SÓ FUI CAPAZ DE ME SENTIR VIVO APÓS MORRER INÚMERAS VEZES
Morrer não é privilégio de quem parte; existem muitas formas de morrer, sobreviver e renascer durante a vida.
Morremos quando uma certeza desaba, alguém vai embora, um sonho se desfaz ou precisamos abandonar uma versão de nós mesmos que já não consegue acompanhar quem estamos nos tornando. A vida se assemelha a uma frase escrita enquanto acontece. Tem vírgulas para respirar, parênteses para guardar desvios, interrogações para nossas dúvidas, pontos e vírgulas entre terminar e prosseguir e reticências para aquilo que ainda não sabemos concluir.

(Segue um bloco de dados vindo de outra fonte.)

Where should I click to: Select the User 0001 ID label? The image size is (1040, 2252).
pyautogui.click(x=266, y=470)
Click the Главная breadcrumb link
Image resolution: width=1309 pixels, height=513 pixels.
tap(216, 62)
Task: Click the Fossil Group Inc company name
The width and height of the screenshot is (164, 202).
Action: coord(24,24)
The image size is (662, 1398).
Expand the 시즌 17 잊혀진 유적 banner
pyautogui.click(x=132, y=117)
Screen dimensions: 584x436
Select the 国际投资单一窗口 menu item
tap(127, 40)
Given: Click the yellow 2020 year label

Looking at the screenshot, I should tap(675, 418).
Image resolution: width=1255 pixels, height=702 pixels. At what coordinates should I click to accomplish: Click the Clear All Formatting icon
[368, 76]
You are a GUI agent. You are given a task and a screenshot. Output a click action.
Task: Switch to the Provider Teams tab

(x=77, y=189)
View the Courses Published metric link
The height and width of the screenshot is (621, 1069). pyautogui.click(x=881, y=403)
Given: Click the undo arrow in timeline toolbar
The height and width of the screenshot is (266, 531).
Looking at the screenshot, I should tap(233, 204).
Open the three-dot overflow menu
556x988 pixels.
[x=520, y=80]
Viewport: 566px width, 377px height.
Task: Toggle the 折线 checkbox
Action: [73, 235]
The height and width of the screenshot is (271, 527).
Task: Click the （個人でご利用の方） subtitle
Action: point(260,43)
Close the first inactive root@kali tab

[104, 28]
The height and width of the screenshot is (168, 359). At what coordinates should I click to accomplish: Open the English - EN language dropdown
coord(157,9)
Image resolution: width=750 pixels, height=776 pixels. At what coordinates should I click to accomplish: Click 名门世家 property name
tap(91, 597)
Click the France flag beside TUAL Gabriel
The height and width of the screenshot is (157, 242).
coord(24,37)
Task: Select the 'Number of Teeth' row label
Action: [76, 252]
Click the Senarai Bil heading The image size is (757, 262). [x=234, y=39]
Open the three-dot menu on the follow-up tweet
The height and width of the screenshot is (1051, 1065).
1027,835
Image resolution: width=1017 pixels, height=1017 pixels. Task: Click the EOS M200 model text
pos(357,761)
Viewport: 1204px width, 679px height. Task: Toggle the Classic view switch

Quantas vezes pensamos ter chegado ao ponto final? E continuamos.
Como o gato de muitas vidas, caímos, recompomo-nos e seguimos; diferentes, marcados, mas vivos. Envelhecer talvez seja também isso: acumular despedidas sem perder a capacidade de recomeçar.
Até descobrirmos que sentir-se vivo não significa nunca ter morrido por dentro.
Significa perceber, depois de cada fim, que ainda existe uma frase esperando para continuar sendo escrita.
“Algumas mortes não encerram a vida; apenas retiram dela aquilo que já não sabia continuar.”